Kerry Collins' mind was still swirling, but at least his shoulder was intact. It was a bad day to be a New York quarterback, on either side of the continent. Unlike that guy named Vinny, Collins survived yesterday's game with nary a scratch, unless you count his bruised psyche.

He'll be vilified back home for this one, no doubt about it. Bring in Jesse Palmer! Sure, you have to double-check the Giants' depth chart to find the backup quarterback's name - Palmer's no Chad Pennington - but does it matter? Any quarterback worth his playbook would've found his way out of this mess.

Except it wasn't Collins' fault, not completely. He threw the pass - a bad, horrifically appalling pass - that had everyone spewing, but it was his coach who gave the green light, and his coordinator who called the play. Collins wanted to take a knee, thought he was to take a knee. Can he help it if his coach went schizo on him?

"The whole offense is to blame for the game, OK?" barked Jim Fassel, sputtering and sweating at the microphone, vowing to never again trust his players in a similar situation. The stunning 21-7 loss to the Cardinals had Fassel promising all sorts of things he'll likely take back today, once the sting wears off.

As Fassel stood there, mad as a cut snake, Dave McGinnis, coach of the Cardinals, was doing laps in the Sun Devil Stadium stands, high-fiving fans like a politician. He said he was "really, really happy, extremely happy" and even promised the local media "pizza tomorrow." The New York media will be fed more confused explanations for a running game that barely hisses, and an offensive attack that can't scribble on the same page.

"We have some work to do," admitted receiver Amani Toomer.

There were other, equally ridiculous moments for the Giants - a rash of penalties, a fake punt that wasn't - but it was the interception in the dying moments of the first half that hung over their heads like an anvil. With 14 seconds left, after Bill Gramatica's 42-yard field goal attempt went wide right, the Giants agreed to take a knee. But as Collins strode to the huddle, his headset buzzed: "77W Deep Out."

Collins zipped into the shotgun, shouting out the change. Fassel said Collins' pass was designed to go over the middle. Collins said he was searching for Tiki Barber in the flat, trying to high-low somebody on the sideline. If they weren't on the same frequency hours later, no wonder Justin Lucas - a backup safety, no less - read the play as if it had been scripted on his morning cereal box.

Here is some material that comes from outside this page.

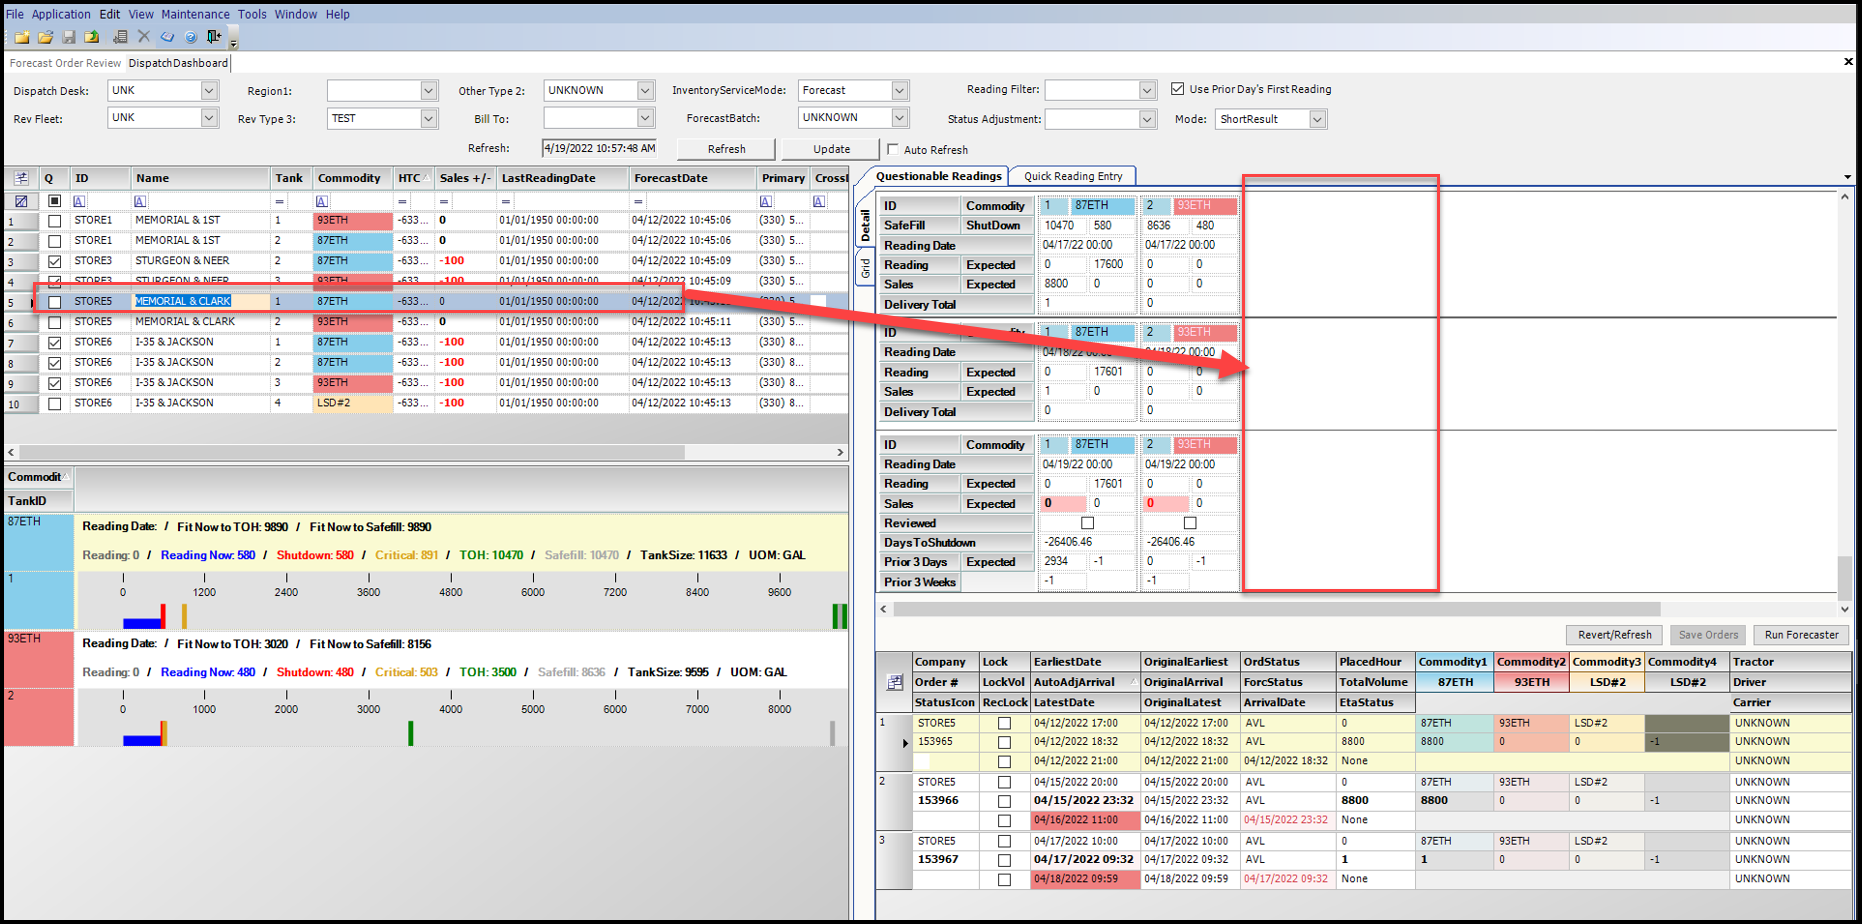
Task: Click the New folder toolbar icon
Action: 22,37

Collins telegraphed his intentions - "Kerry was looking at (Barber) the whole way," Lucas said - and with one dive into the orange pylon at the goal line, there went Collins' stomach.

"I do what I'm told," Collins said. "Above anything I threw it. I've got to be smarter than that."

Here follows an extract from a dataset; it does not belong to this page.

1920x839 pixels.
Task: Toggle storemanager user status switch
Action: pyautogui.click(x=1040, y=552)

How big was it? "It was huge," Collins admitted.

Still, it was only 7-7, and those were the (giggle) Cardinals on the other side of the ball. Surely they'd find a way to mess this one up, same as always. Their two best offensive personnel were injured and Jake Plummer long ago stopped being the sort of quarterback who could yank his team out of the abyss.

Collins had an entire half at his fingertips, waiting to be tamed. Instead, he was skittish, sporadic, ineffective - and those are all his words. Big Blue fans likely will choose other, less kind descriptions for his many overthrows. Three field goals last week against Seattle, one touchdown against the Cardinals. What happens when the Giants go against a real defense, like the Eagles'?

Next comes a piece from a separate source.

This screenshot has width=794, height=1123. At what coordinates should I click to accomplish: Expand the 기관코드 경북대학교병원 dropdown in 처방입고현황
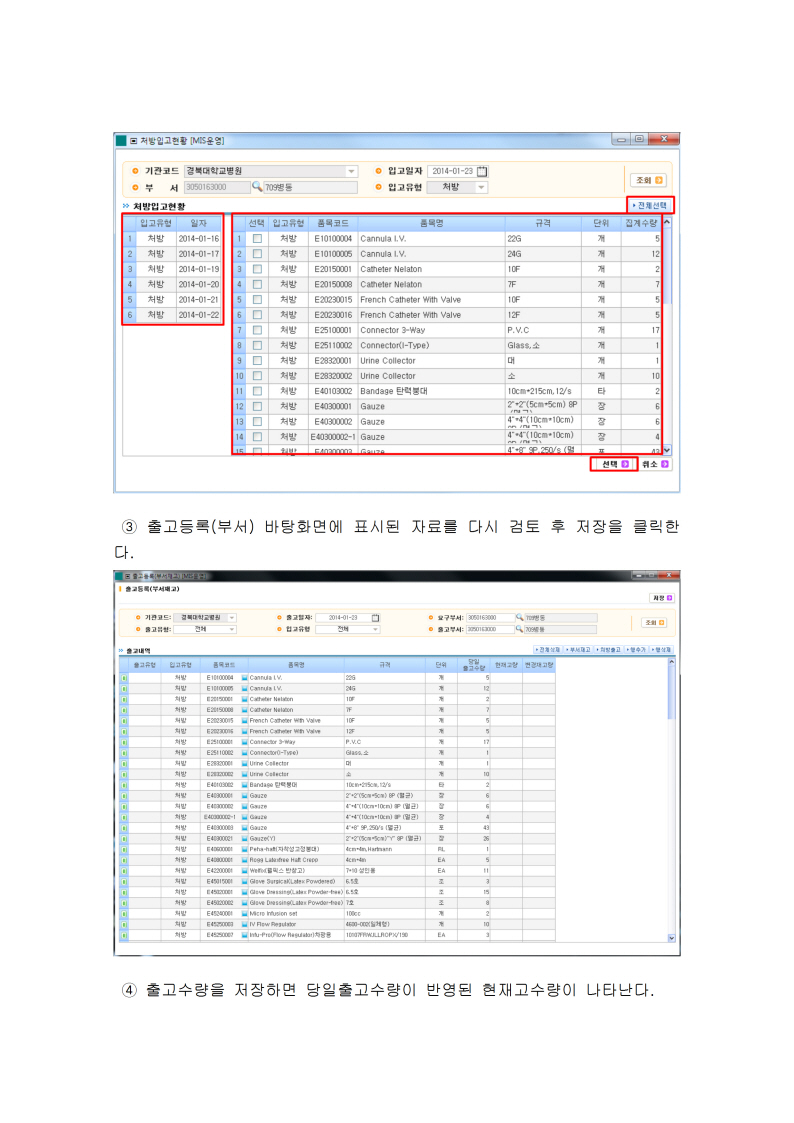point(350,171)
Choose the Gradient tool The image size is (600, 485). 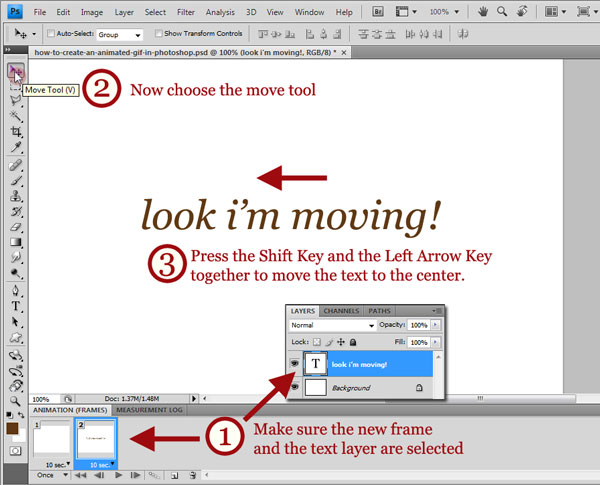(x=16, y=241)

"It seemed like we never got into a rhythm today for some reason," Collins said, after completing 19-of-36 for 199 yards.

There had been an odd experiment before kickoff on the sizzling turf, someone placing Collins' cobalt blue jersey next to Plummer's bright white shirt and sticking thermometers in the sleeves of both. Within seconds, the temperature gauge on Collins' was 12 degrees hotter than Plummer's. There are all sorts of regulations here regarding the sun - when to water the yard, the level of tint allowed on car windows, hats for preschoolers - but nothing that stabilizes a quarterback's well-being.

It must've been like sticking his head in an oven for three hours, but Collins insisted the heat - game-time temperature was 90 degrees - wasn't that bad. The Giants even scored on the first drive, Collins dinking and dunking his team down the field. A 12-yard completion to Toomer, a couple more to Jeremy Shockey and soon Barber was bouncing off left tackle for a 6-yard TD.

Plummer, meanwhile, was sacked on the third play of the game, then spent the rest of the afternoon freelancing from the pocket. He took a knee on the final play, after yanking his team up by its cuffs. Twelve degrees of separation equal a Giant loss of staggering proportions.